* _What is needed_: Restate the data that follows exactly as it stands, beginning with the first line and ending with the line that contains "Quantity (35, 1487)".
Content starts
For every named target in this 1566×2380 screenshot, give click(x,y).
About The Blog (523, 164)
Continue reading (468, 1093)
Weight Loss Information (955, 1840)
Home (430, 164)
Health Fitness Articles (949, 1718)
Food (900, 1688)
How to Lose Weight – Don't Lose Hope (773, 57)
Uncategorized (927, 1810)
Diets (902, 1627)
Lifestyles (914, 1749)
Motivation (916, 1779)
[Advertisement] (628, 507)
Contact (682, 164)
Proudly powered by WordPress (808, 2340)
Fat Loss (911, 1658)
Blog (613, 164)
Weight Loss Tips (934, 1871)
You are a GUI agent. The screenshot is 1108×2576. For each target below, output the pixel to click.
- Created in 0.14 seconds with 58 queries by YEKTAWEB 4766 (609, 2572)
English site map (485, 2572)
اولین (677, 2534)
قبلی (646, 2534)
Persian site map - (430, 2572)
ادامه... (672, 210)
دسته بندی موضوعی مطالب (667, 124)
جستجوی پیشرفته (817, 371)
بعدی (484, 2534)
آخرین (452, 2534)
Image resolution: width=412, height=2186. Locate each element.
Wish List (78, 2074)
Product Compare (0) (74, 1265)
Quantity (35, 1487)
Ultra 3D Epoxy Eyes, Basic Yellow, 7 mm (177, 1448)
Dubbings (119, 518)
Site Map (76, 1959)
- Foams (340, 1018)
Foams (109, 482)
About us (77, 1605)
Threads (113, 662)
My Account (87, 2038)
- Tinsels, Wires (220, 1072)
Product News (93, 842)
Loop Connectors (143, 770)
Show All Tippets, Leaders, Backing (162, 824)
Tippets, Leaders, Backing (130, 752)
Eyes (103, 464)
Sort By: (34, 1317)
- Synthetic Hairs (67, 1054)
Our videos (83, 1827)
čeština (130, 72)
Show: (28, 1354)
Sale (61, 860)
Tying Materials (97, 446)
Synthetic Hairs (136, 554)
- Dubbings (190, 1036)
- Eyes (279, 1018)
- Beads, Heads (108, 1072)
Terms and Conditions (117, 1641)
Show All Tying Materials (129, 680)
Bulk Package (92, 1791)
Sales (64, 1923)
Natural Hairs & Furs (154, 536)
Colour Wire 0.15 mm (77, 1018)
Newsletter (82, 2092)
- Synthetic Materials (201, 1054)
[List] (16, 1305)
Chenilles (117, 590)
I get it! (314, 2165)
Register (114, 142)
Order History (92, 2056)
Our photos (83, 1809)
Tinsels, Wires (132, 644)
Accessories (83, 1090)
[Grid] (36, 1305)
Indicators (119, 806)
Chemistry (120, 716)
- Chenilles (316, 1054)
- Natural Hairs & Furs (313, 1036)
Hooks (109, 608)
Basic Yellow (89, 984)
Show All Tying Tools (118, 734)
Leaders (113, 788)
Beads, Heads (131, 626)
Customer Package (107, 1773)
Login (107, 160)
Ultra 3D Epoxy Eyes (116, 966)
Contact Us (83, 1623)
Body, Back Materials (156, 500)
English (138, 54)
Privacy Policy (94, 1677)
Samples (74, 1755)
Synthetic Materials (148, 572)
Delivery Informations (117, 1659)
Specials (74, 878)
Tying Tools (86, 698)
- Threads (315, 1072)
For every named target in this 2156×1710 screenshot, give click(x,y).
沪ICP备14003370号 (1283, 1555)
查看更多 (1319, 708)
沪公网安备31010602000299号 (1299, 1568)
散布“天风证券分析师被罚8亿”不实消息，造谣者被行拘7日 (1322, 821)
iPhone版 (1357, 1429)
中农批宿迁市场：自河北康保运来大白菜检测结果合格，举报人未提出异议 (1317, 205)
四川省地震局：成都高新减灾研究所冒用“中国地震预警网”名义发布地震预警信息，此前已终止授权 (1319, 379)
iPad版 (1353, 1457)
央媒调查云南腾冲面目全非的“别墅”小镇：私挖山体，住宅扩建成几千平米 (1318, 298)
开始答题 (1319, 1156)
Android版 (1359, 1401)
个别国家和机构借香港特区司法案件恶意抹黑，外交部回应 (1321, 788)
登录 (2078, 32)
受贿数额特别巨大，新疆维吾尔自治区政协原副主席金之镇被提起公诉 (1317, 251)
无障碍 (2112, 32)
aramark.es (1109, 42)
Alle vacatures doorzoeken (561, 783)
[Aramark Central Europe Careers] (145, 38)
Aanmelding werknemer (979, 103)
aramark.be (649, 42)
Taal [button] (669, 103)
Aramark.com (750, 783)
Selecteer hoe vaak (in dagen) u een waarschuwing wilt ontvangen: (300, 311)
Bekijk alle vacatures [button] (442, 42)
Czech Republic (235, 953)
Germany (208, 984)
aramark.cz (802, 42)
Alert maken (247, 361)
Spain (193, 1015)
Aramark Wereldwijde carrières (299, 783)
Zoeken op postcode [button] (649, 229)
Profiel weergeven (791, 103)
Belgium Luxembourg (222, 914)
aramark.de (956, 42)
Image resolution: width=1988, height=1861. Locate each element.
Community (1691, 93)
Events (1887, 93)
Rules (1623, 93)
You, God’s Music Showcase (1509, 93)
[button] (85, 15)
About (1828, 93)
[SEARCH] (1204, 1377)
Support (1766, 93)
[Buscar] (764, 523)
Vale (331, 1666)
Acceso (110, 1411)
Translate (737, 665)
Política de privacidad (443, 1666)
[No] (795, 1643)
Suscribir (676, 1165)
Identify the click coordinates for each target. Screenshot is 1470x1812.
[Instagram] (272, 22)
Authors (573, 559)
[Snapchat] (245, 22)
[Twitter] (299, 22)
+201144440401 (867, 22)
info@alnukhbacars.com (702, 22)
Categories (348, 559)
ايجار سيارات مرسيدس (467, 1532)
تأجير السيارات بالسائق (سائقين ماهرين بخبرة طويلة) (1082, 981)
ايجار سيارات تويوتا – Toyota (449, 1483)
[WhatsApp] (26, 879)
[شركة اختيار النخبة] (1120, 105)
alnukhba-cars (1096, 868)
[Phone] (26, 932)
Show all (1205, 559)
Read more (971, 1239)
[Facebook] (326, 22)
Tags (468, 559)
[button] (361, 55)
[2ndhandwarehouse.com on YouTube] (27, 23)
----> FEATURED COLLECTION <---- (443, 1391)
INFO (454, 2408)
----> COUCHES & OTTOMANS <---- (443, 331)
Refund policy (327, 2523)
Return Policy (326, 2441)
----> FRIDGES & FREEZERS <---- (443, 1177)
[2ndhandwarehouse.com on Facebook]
Content ends
* _Solved problem_:
For every named target in this 1566×2380 screenshot, give click(x,y).
About The Blog (523, 164)
Continue reading (468, 1093)
Weight Loss Information (955, 1840)
Home (430, 164)
Health Fitness Articles (949, 1718)
Food (900, 1688)
How to Lose Weight – Don't Lose Hope (773, 57)
Uncategorized (927, 1810)
Diets (902, 1627)
Lifestyles (914, 1749)
Motivation (916, 1779)
[Advertisement] (628, 507)
Contact (682, 164)
Proudly powered by WordPress (808, 2340)
Fat Loss (911, 1658)
Blog (613, 164)
Weight Loss Tips (934, 1871)
You are a GUI agent. The screenshot is 1108×2576. For each target below, output the pixel to click.
- Created in 0.14 seconds with 58 queries by YEKTAWEB 4766 (609, 2572)
English site map (485, 2572)
اولین (677, 2534)
قبلی (646, 2534)
Persian site map - (430, 2572)
ادامه... (672, 210)
دسته بندی موضوعی مطالب (667, 124)
جستجوی پیشرفته (817, 371)
بعدی (484, 2534)
آخرین (452, 2534)
Image resolution: width=412, height=2186. Locate each element.
Wish List (78, 2074)
Product Compare (0) (74, 1265)
Quantity (35, 1487)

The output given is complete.